Last week Ethiopia’s military launched a surgical attack against small but strategic targets in Eritrea describing it as a “proportional response” against a proxy group that had been staging terrorist attacks with Eritrean assistance.
Ethiopian government spokesman Shimeles Kemal was quoted by the international press justifying the strikes as retaliation against a shadowy rebel group claimed to have killed and kidnapped European tourists about two months ago in the Ethiopian region of Afar.
Does the story sound a little familiar to the one heard in Kenya in October 2011? Yes! Kenya had to invade Somalia in an attempt to pacify the Al Shabaab terrorist group following similar incidents of several attacks on European aid workers and tourists in the northeastern Kenya.
Initially, Kenya planned to finish the operation to capture the port city of Kismayu by December 2011, but failed miserably and as we speak, Kenya is part of the African Union Mission in Somalia (Amisom) which is financed by the United Nations. Additionally, the Ugandan-led Amisom comprises official forces from Burundi and Djibouti, and technically, Ethiopia.
Disappointingly, despite its high level of poverty, Eritrea is proving to be an issue in the Horn of Africa as it is the only nation that supports Al Shabaab, and last year things got so serious to the extent that Kenya had to level a diplomatic complaint at the UN in New York. Eritrea was believed to be sending supplies to Al Shabaab soon after the Kenyan troops launched the operation.
Eritrea and Al Shabaab may be working together because they both have one common enemy, that is, Ethiopia. Al Shabaab believes that they have a duty to one day recapture the disputed territory of Ogaden on the Ethiopian border, and that is why Ethiopians will never allow Al Shabaab to settle in Mogadishu.
Why did Ethiopia take two months to retaliate against Eritrea? Notably, it is not all about Al Shabaab and the killed tourists; these two poor countries have been at war before, first as an internal insurgency and secondly as a fully fledged war with Eritrea losing a piece of its land it wanted to liberate.
Here is how it started. When the Italians left Eritrea in 1952, Ethiopia annexed the country in 1962, and that sparked a liberation war that lasted until 1991. Luckily for Eritreans, in the 1970s some Ethiopians started a rebellion to fight the communist government of military dictator Mengistu Haile Mariam, who now lives in exile in Zimbabwe.

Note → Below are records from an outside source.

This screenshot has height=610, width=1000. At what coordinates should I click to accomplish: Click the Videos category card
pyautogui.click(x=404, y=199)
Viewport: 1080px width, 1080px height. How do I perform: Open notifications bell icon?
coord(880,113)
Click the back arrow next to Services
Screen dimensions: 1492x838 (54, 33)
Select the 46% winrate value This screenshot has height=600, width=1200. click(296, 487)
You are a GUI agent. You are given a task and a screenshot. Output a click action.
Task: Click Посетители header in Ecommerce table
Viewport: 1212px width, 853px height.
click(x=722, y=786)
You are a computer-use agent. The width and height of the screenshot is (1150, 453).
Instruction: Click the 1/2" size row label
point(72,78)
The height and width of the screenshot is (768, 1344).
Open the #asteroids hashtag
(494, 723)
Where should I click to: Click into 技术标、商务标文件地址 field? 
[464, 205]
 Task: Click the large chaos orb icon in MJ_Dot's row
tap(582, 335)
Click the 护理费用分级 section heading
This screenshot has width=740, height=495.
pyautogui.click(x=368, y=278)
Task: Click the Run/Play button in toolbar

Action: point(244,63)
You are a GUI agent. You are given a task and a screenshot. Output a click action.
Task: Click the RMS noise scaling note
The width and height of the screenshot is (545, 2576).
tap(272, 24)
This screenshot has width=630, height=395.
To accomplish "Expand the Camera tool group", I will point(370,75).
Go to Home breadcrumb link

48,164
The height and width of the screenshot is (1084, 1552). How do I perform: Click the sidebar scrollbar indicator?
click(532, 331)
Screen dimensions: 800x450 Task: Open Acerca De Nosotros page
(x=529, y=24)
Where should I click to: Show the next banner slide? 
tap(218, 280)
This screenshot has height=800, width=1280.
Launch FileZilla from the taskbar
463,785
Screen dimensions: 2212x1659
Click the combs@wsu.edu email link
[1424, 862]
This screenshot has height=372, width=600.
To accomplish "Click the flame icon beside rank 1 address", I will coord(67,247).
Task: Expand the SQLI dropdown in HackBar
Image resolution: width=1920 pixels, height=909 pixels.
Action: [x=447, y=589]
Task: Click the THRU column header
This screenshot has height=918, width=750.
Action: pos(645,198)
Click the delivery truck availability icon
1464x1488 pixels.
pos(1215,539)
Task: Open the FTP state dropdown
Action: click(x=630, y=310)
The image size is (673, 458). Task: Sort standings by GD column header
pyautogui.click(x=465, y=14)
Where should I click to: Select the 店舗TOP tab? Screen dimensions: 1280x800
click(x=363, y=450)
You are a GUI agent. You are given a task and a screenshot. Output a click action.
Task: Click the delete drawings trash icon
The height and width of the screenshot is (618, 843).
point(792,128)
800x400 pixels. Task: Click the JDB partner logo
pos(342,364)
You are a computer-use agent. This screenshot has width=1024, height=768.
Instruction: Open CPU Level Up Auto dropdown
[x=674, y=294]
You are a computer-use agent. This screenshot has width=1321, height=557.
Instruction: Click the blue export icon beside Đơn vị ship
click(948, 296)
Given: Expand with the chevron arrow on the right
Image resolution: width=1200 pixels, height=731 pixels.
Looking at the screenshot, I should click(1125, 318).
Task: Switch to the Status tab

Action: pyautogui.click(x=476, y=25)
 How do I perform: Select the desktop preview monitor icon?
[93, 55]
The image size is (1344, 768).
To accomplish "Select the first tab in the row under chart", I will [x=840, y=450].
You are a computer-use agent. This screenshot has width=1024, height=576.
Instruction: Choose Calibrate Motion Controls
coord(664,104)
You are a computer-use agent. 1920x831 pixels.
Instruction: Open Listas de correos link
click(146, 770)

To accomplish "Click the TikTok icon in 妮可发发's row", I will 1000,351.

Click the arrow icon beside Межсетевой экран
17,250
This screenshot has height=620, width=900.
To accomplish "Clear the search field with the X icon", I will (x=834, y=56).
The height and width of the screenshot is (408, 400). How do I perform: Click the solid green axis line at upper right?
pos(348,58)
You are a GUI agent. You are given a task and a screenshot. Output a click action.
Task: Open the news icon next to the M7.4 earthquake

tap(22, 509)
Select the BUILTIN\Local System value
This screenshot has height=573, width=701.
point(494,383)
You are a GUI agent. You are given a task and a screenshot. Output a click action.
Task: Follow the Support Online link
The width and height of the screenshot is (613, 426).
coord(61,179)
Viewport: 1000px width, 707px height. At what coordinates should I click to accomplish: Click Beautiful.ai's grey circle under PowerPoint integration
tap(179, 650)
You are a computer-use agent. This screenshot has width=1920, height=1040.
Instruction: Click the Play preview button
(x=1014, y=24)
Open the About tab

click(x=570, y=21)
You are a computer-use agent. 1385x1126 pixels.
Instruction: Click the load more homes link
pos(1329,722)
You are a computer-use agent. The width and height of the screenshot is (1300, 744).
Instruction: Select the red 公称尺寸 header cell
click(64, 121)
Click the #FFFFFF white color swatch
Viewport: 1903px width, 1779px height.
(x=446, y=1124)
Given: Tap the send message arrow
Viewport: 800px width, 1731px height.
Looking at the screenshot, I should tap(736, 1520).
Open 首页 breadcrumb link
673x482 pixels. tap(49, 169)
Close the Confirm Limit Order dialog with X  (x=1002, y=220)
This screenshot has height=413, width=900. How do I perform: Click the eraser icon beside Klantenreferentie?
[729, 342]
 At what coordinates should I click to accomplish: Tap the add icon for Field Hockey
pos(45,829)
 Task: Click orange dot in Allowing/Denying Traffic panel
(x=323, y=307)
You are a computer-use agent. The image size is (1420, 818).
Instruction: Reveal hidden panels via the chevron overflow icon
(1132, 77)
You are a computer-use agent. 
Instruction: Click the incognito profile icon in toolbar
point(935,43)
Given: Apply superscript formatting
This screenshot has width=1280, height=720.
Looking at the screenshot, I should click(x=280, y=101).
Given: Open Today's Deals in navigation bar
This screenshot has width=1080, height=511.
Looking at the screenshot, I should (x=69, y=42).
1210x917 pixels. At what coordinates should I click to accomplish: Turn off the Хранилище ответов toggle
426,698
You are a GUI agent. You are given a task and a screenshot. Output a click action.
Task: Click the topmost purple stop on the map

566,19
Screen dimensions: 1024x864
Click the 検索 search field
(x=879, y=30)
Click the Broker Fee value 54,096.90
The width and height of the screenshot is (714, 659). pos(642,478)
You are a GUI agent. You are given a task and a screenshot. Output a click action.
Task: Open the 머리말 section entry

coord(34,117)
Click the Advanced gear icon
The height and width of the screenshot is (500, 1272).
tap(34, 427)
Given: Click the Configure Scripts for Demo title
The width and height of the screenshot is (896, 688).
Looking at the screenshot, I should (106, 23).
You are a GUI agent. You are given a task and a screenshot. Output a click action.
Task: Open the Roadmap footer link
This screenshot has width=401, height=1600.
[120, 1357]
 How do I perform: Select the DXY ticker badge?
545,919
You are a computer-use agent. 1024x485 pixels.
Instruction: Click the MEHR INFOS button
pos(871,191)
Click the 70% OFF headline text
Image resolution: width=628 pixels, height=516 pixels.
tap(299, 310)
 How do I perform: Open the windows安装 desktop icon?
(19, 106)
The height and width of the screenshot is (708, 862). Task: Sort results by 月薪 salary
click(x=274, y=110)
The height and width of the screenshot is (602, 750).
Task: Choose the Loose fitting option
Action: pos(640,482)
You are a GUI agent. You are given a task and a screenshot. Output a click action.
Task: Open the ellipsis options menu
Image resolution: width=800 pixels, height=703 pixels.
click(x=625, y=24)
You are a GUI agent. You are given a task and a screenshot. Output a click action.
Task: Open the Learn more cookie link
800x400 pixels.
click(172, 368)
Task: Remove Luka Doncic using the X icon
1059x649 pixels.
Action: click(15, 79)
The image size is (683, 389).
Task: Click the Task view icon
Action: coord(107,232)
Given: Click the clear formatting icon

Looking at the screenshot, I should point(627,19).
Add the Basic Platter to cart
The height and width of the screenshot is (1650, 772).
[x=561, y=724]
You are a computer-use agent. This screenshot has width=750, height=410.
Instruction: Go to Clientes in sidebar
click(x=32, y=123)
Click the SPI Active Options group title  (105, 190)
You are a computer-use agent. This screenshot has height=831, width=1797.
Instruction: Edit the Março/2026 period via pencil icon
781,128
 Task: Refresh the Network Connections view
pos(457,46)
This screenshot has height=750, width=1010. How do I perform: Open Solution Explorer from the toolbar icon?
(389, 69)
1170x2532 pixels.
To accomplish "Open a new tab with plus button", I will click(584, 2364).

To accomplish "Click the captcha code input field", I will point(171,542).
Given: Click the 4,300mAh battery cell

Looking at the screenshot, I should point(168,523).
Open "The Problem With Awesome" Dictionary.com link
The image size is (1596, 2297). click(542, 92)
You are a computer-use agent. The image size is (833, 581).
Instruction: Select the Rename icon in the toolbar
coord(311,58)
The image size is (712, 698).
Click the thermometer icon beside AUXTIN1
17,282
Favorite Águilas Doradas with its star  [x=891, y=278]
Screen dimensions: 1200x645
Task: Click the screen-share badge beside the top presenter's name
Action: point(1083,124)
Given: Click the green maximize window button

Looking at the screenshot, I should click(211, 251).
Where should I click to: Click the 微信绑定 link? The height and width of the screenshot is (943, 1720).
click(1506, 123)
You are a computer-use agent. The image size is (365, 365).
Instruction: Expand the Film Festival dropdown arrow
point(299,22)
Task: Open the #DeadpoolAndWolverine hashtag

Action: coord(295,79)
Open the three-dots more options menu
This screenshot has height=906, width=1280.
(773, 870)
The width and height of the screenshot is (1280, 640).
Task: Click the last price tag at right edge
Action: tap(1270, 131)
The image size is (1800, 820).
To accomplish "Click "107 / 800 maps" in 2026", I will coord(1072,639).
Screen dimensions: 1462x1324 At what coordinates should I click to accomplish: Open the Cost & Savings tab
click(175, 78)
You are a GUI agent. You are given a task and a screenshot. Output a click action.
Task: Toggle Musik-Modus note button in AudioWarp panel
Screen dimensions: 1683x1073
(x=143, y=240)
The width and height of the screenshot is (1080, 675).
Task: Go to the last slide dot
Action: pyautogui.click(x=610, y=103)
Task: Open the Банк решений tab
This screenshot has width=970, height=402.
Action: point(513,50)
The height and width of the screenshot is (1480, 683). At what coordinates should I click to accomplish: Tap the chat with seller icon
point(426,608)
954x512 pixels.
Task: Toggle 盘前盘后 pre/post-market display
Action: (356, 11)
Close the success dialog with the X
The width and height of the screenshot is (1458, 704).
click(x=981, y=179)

The two fighting rebel groups toppled Mengistu in 1991, then a referendum followed and in April 1993 Eritrea became independent but a border dispute inherited from the colonial era remained.
That border dispute pushed the two countries into a grossly irresponsible war between 1998 and 2000 ending up killing almost 100,000 and burning several million dollars.
Since 2000, tensions and even skirmishes at the border have been a permanent occurrence because Eritrea wants back its territory captured in 2000. In fact, at one time the International Court of Justice even ruled in favor of Eritrea but Ethiopia remained adamant. So Ethiopia is not clean in this matter, at least, but that does not justify whatever is going on between the two countries or its assistance to Al Shabaab.
Ethiopia claims that it had no choice but to attack military posts used by the Eritrean government for training rebel groups, in particular the so-called Afar Revolutionary Democratic Unity Front (ARDUF).
This is one small, unknown group that can disappear for years before resurfacing and attacking again.
Now look at this: Ethiopia says Eritrea is training ARDUF so that it launches a proxy war against Ethiopia, but Eritrea says ARDUF doesn’t exist, but that Ethiopians are using it as a pretext to attack Eritrea. Then, if an attack happens, Eritrea tells Ethiopia to ask ARDUF claiming it is an Ethiopian problem since Afar belongs to Ethiopia. In the end nobody in the international community knows which is which.
According to the Voice of America, Eritrea went as far as to describe the recent attacks as a “flagrant aggression” designed to divert attention from Ethiopia’s illegal occupation of Eritrean territories, but “wisely” the Eritrean government decided not to respond against its powerful neighbour.
Right now, the animosity between the two countries is serious despite the fact that Ethiopian Prime Minister Meles Zenawi and Eritrean President Isaias Afewerki are cousins. Last April, following an accusation that Eritrea had attempted to stage a high-profile bomb attack in Addis Ababa during an African Union summit, Zenawi stated in parliament that his government would actively support anyone trying to overthrow Afewerki. Can you imagine?
Here comes the question: What is the problem between these Africans who have a lot in common? Why should an interstate conflict happen today in Africa? Frankly, these people need to sit down, talk and behave!